スポーツはまるでしない・観ない・興味ないオレではありますが、スポーツが主題の映画は割と普通に観てしまいますね。そういや子供の頃、野球のルールすら知らないほど野球に興味がなくても、『巨人の星』や『侍ジャイアンツ』みたいな野球漫画は結構好きでしたから、スポーツそれ自体とそれを題材とした「ドラマ」とはやっぱり別なのでしょう。多くの「スポーツを題材としたドラマ」は、基本的に「サクセス・ストーリー」を描くものであり、”ゲーム”に勝ってゆく、あるいは敗北しながら何かを学ぶといった過程が「物語として」面白いのでしょう。
映画『ドリームプラン』はテニス未経験者の父親が娘二人を世界チャンピオンにまで上り詰めさせるという「サクセスストーリー」です。未経験者なのになぜ?とは思いますが、この映画を見た限りでは本人が優秀なコーチだったというよりも、その時々で優秀なコーチを見つけ、口八丁手八丁で上手くコーチにつけさせる、というある意味でやり手、別の言い方をするならプロデュース能力に長けた父親だったと言えるのかもしれません。確かにウィル・スミス演じるお父さんは頑固で強引、持論を全く曲げず、どこか乱暴な印象すら受けますが、ただそれだけでは娘を世界チャンピオンにはできないでしょう。そもそも二人の娘に人よりもずば抜けた才能があり、それを上手く伸ばしてあげたという(だけの)ことなのでしょう。ただ、この作品は決してそれだけのものではありません。
この映画を観て思い出したのが世界的な大ヒットを記録したインド映画『ダンガル きっと、つよくなる』でした。

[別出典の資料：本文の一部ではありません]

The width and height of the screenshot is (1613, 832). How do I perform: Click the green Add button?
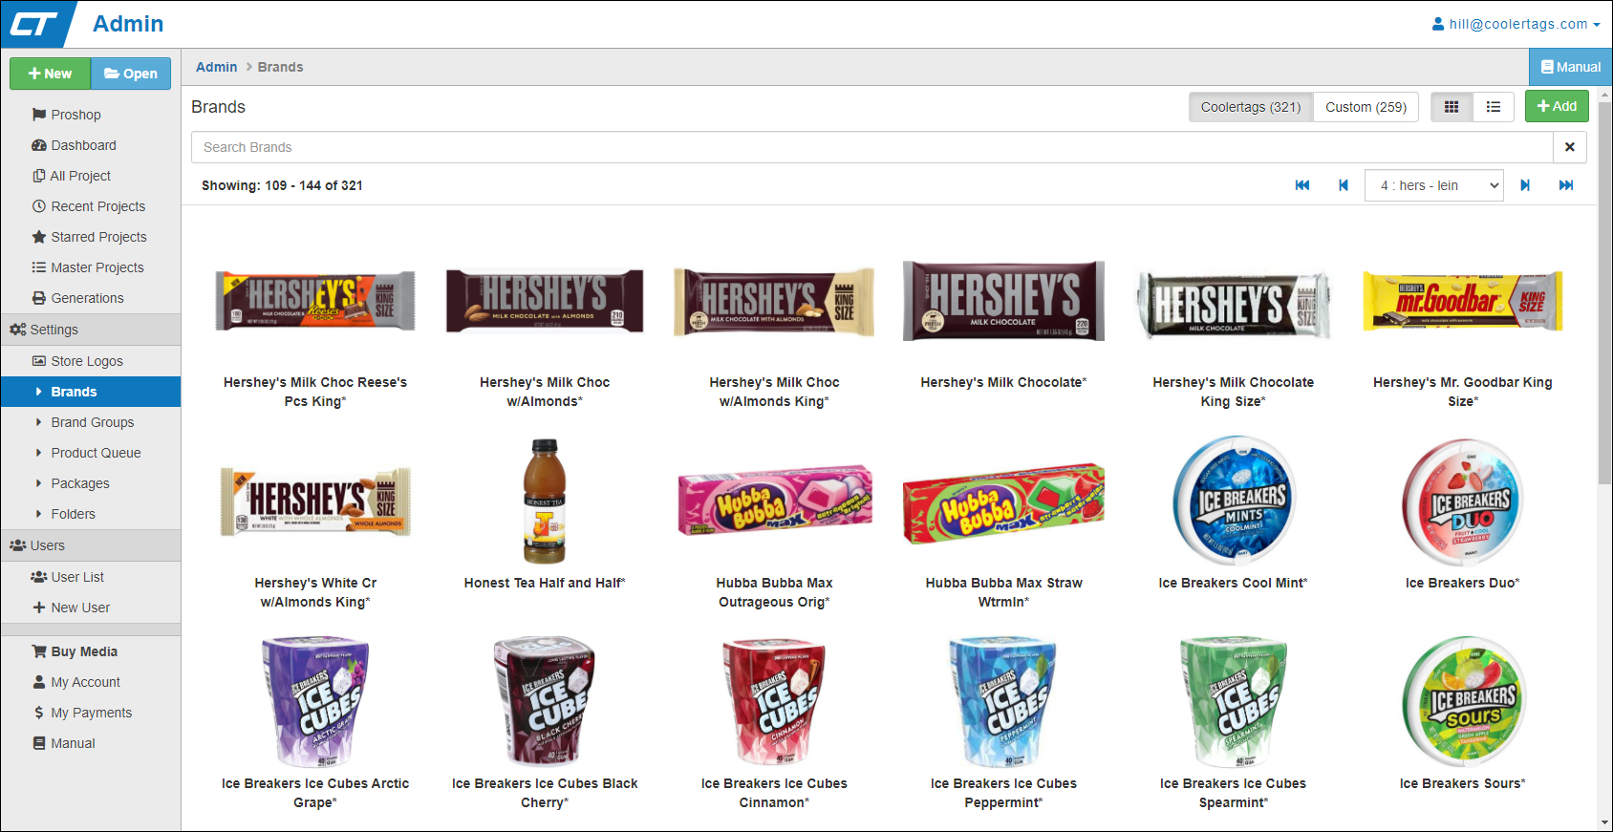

映画『ダンガル きっと、つよくなる』は元アマチュアレスリング選手の父親が二人の娘を総合競技大会コモンウェルスゲームズのチャンピオンにするまでが描かれます。しかし映画『ダンガル』が単なるスポコン映画に終わっていないのは、そこにインド独特の前近代的な家父長制と女性蔑視が存在し、主人公姉妹がそれを乗り越えようとする物語であるという事です。翻って『ドリームプラン』では、アメリカにおける黒人差別と貧困問題がその底流にあり、スポーツチャンピオンになることでそこから娘たちを抜け出させたいという父の願いが存在するのです。それはまた、人として、黒人としての、「尊厳」を賭けた戦いでもあったという事なのだろうと思うんです。